In conclusion, although there is fairly universal support for improving access to hospice care, there exists considerable uncertainty regarding if and how to change the Medicare Hospice Benefit to achieve this important goal. MHB eligibility is only one of potentially many barriers to receiving timely hospice care including lack of knowledge of hospice and hospice availability. The decision to move hospice in a new direction and substantially alter eligibility for the MHB, although a popular policy solution, is a decision to restructure our entire system for palliative care delivery. The advantages and challenges of such a decision, and its effect on patients and families, must be carefully considered and compared with the consequences of retaining the existing benefit.
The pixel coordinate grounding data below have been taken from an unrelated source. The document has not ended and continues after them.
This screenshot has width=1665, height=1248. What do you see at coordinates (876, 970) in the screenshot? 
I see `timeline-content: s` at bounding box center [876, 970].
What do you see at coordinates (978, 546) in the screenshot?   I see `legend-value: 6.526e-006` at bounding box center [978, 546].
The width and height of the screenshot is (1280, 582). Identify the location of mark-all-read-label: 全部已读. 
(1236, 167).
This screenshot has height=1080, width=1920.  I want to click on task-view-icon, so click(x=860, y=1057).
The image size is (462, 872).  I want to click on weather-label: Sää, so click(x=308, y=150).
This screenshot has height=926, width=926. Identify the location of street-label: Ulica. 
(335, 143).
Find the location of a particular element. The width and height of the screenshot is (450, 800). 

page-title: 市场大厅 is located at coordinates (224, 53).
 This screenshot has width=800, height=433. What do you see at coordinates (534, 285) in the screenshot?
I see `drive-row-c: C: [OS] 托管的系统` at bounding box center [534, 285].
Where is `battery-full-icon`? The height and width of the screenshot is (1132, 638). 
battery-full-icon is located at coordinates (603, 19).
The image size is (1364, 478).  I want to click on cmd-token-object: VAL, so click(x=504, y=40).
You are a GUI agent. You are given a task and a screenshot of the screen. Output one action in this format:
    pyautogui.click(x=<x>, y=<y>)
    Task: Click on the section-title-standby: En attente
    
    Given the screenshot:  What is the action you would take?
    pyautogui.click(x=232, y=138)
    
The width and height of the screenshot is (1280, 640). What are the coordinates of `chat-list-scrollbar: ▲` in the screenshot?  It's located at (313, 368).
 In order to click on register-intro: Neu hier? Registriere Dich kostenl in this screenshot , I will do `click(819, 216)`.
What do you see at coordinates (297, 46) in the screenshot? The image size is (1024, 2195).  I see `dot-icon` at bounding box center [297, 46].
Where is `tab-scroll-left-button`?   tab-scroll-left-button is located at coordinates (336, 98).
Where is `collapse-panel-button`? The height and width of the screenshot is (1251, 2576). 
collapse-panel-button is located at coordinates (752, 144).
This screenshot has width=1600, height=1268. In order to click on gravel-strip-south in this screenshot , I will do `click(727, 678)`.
Given the substantial variation across hospice agencies in clinical sophistication and service scope,42 demonstration projects may be required to generate relevant outcomes data to evaluate policy options. Additional research is necessary regarding the elasticity of demand for hospice services (i.e., the increase in demand for hospice services if coverage for hospice care were expanded), the potential cost savings of initiating hospice earlier in the course of disease, the structure of various models of integrated hospice and non-hospice palliative care programs, and the implications of an expanded Medicare Hospice Benefit on patient and family experiences and outcomes in the end of life.